Sources: LLM

Links to things I want to remember

Book Review: Why Machines Will Never Rule the World

Saturday, June 3rd, 2023

ACX’s 2023 book review contest offers another winner. A nicely balanced, only partly skeptical review of Why Machines Will Never Rule the World by Jobst Landgrebe and Barry Smith. The book argues against AGI on the grounds that math-based, deterministic computing systems can’t replicate fundamentally non-linear, complex systems that produce biological intelligence.

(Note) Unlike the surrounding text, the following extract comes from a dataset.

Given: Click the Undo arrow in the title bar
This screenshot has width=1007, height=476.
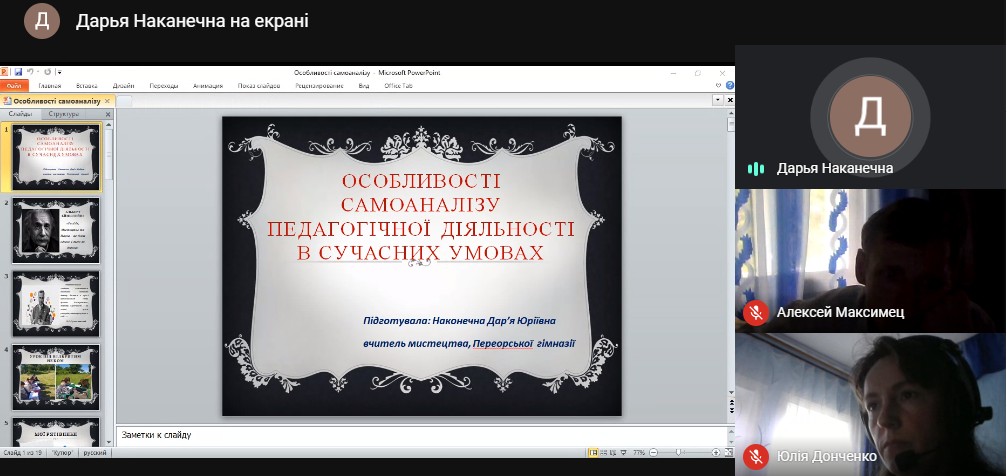Looking at the screenshot, I should tap(31, 72).
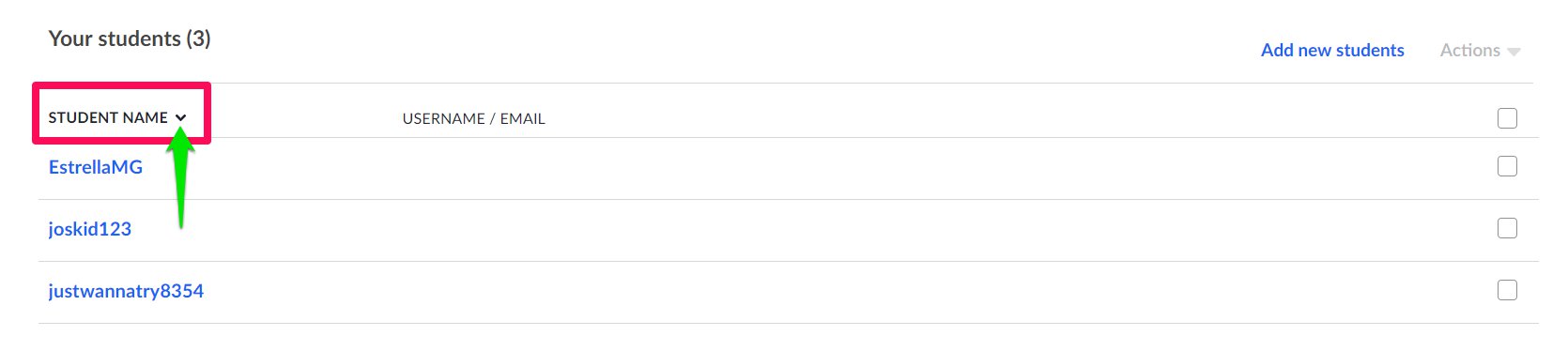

Douglas Rushkoff's Take on the AI Hype Bubble

Saturday, June 3rd, 2023

Captain of Team Human realizes the clamour from the tech-bros about AI risk and for AI regulation is just another play for legislative aid in capturing another market…

LLMs and Ambiguity

Saturday, May 20th, 2023

Thoughtful and provocative response to claims of implicit gender bias in GPT-4. The critical and refreshing claims:

  1. researchers are too prone to anthropomorphizing LLMs in interactions and interpretations, and
  2. LLMs are not as good at language disambiguation as we think.

The lesson we need to keep in mind: language is full of ambiguity that we don’t appreciate because we can negotiate it without much effort, but computers, no matter how impressive, can’t yet.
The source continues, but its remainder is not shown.